Anyway, back to the holiday talk.... Short of the overt gluttony, shouldn't every day be Thanksgiving? I know I'm extremely grateful for all the precious gifts in my life and I'd like to think I express it, at least occasionally. I don't necessary need pecan pie as part of this picture, though it's certainly a welcome smudge on my "I have a great life" dance uniform.

So let's talk a little about Thanksgiving here. As wee American pups we are told about the "Pilgrims" (people seeking asylum from religious persecution). I don't know if it's the Separatists or Puritans whom we are to empathize with, but I can't reconcile this part. Sure, they were religious fundamentalists that needed a place to set up shop, but does anyone know who exactly was being persecuted and by who? I don't get it.

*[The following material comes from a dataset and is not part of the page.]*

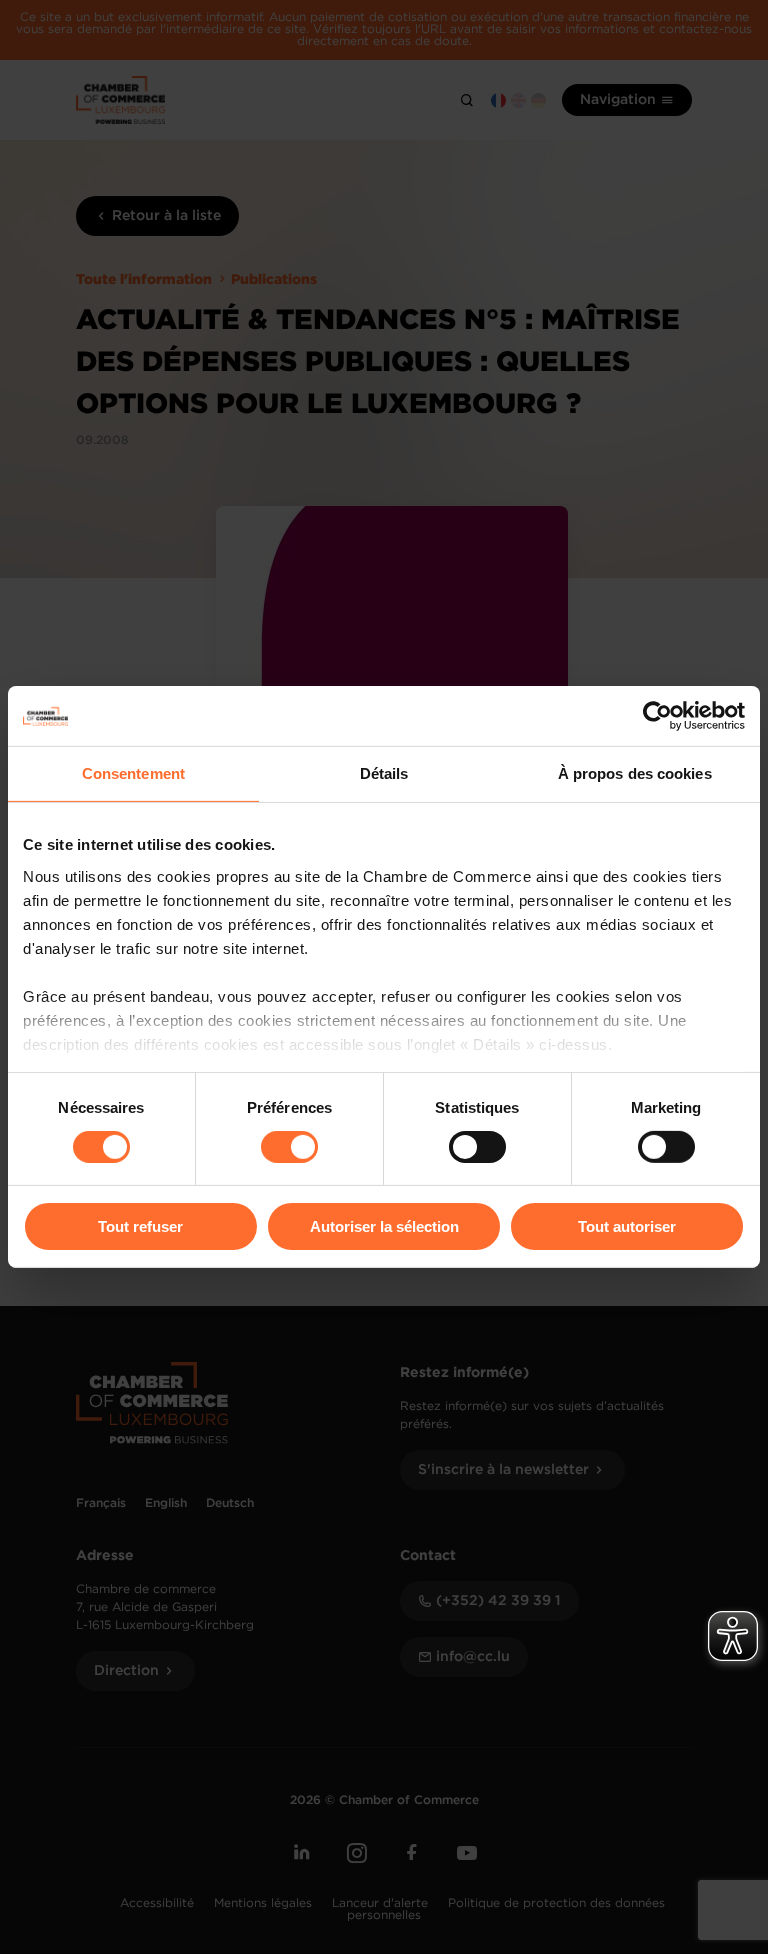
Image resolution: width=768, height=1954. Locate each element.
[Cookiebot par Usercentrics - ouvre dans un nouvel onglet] (657, 716)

There is some debate as to when and how the first European refugee + indigenous American eating extravaganza first was somewhere between 1619 to 1621. I think it's likely that the native Americans may have been a harvest celebration or two prior, but who knows...they were probably so busy getting crop harvests stowed away that they were too pooped to party.

Wampanoag accounts tell it like this: the tribe heard gunfire, thought the colonists may be preparing to attack, so their leader, Massasoit took about 90 of their men (no women or children) to investigate. When they realized it was actually a celebratory festival going on, the Wampanoag contributed venison and turkey.

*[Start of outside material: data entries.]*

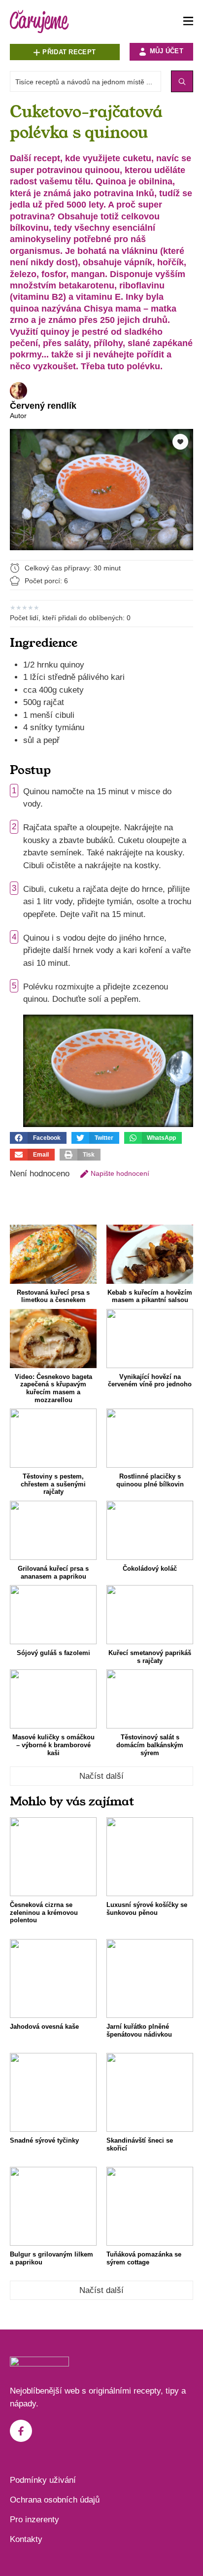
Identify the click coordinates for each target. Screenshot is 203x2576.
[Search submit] (182, 81)
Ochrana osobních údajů (55, 2500)
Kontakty (26, 2539)
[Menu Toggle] (188, 21)
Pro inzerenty (34, 2519)
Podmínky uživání (43, 2480)
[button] (38, 1138)
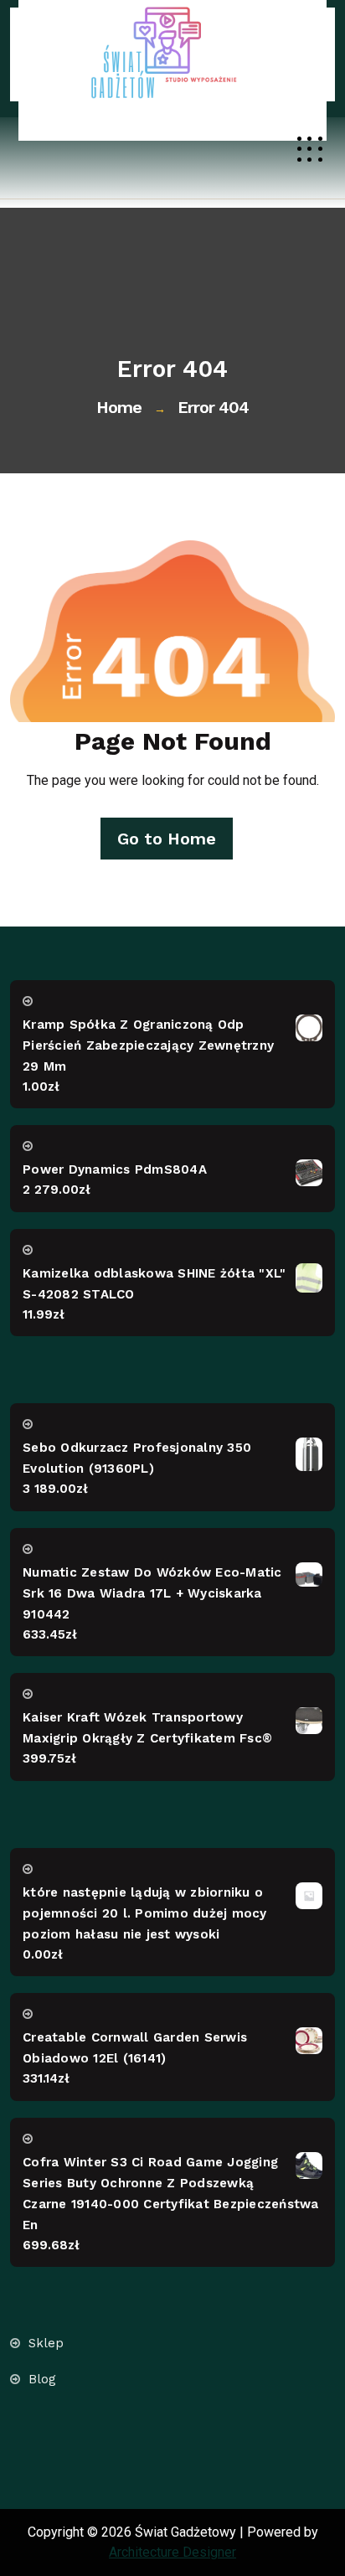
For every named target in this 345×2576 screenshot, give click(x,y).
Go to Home (166, 839)
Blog (42, 2379)
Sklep (46, 2343)
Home (119, 407)
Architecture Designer (172, 2552)
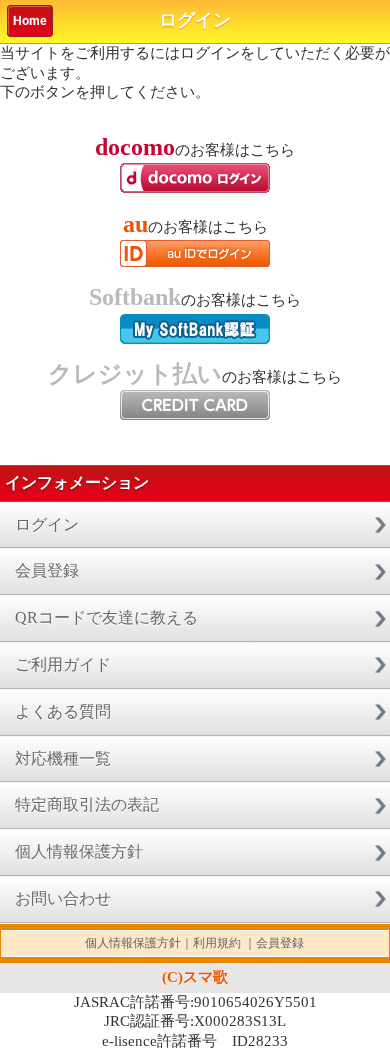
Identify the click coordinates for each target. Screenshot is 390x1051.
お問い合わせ (63, 898)
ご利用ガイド (63, 664)
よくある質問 (63, 711)
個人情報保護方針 (79, 851)
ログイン (47, 524)
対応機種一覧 (63, 758)
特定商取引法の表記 (87, 804)
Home (30, 21)
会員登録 (47, 570)
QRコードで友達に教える (106, 617)
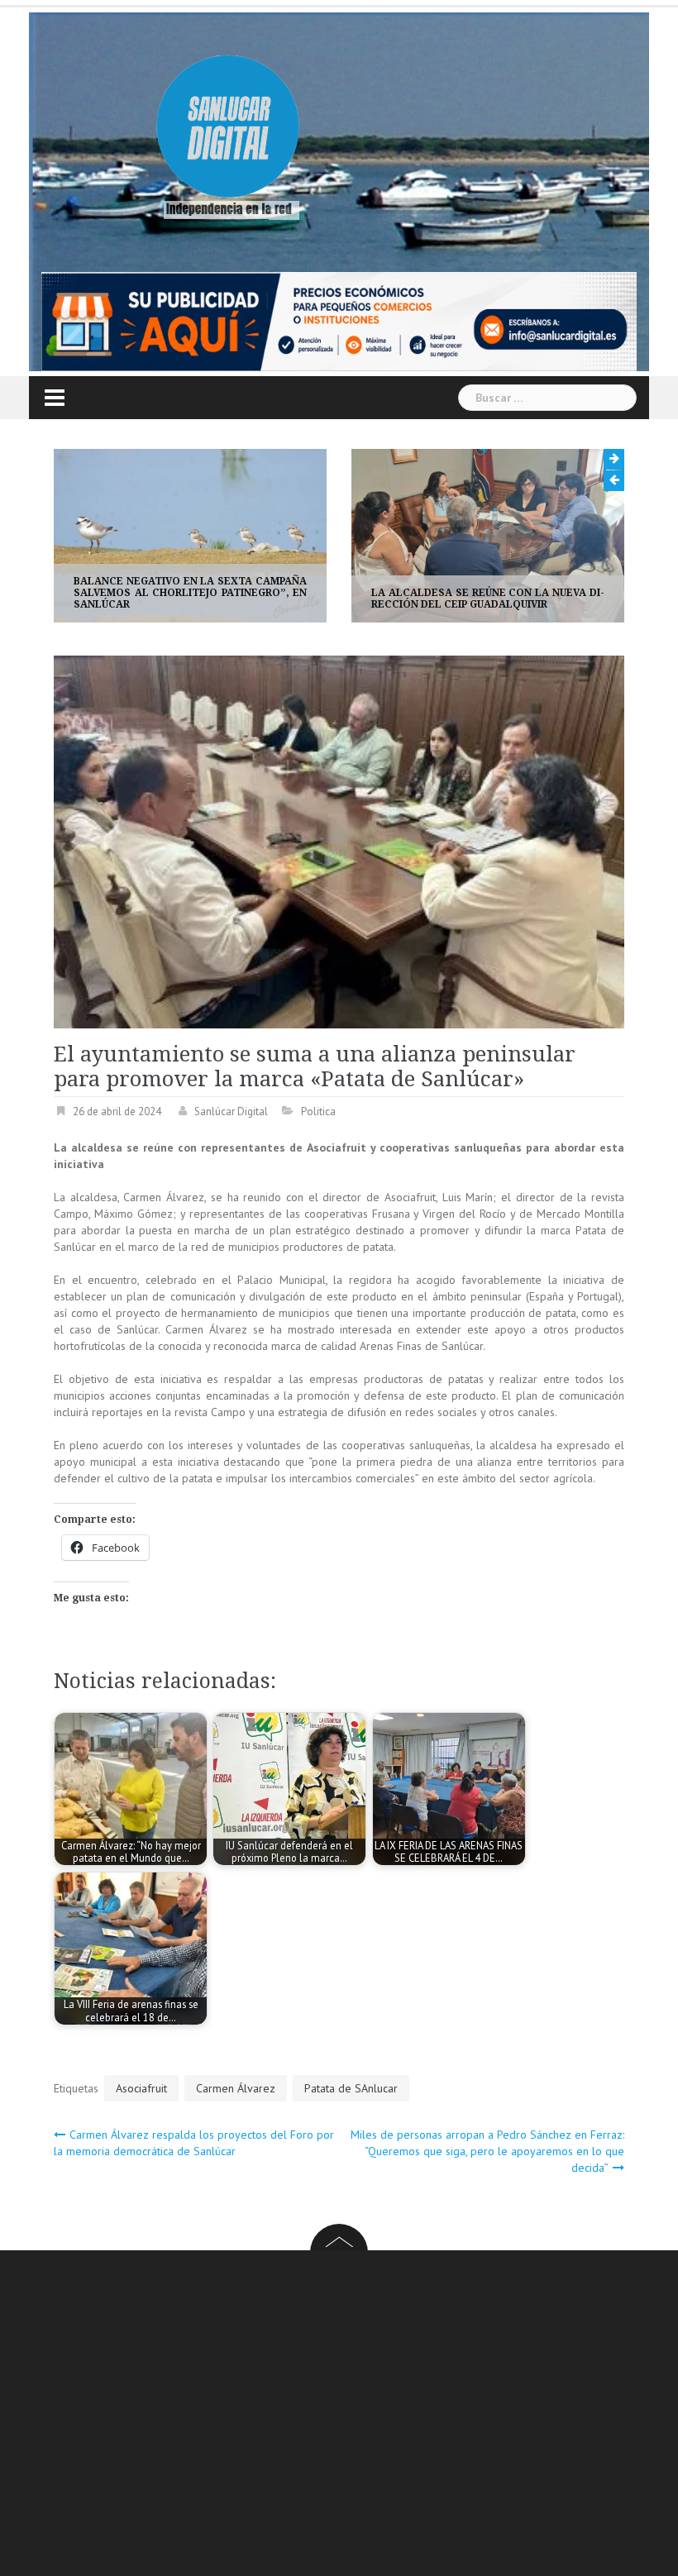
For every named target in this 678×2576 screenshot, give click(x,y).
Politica (318, 1111)
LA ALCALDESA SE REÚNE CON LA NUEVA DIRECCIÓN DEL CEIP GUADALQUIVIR (197, 598)
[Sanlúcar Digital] (228, 129)
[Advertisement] (366, 2415)
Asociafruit (141, 2088)
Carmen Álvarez (235, 2088)
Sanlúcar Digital (231, 1111)
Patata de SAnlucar (351, 2088)
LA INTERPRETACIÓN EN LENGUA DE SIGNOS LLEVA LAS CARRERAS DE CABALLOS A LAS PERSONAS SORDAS (495, 593)
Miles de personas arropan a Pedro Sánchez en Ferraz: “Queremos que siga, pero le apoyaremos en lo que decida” (487, 2151)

Apparently the Wampanoag joined in an alliance with the settlers to defend them against other, less diplomatic, tribes. This after, themselves, nearly being wiped out over the previous six years by smallpox epidemics brought over by the English. The dinner conversation was probably more about the alliance and their defense strategies than anything.

Only three other countries celebrate Thanksgiving: Canada, the Netherlands and Granada. Granada's is less about eating or religious freedom - it celebrates what happened in 1983. Again, another political event where I wasn't there and I don't fully understand it. I know the United Nations vote was 122 votes for "We deeply deplore the armed intervention in's a flagrant violation of international law and the independence, sovereignty and territorial integrity of that state." to 9 ("Invade").

In grad school, they taught us that the UN is fairly limited in it's ability to make member countries abide by trade agreements or sign treaties or really do anything they don't want to do. I'm just trying to figure out why I keep stumbling over all these examples where the US went a different route than most everybody else.

Some of our best friends are English expats here. I'd really like to continue to mock their imperialism. It's fun! You guys don't think there's any way that could make me look hypocritical, do you?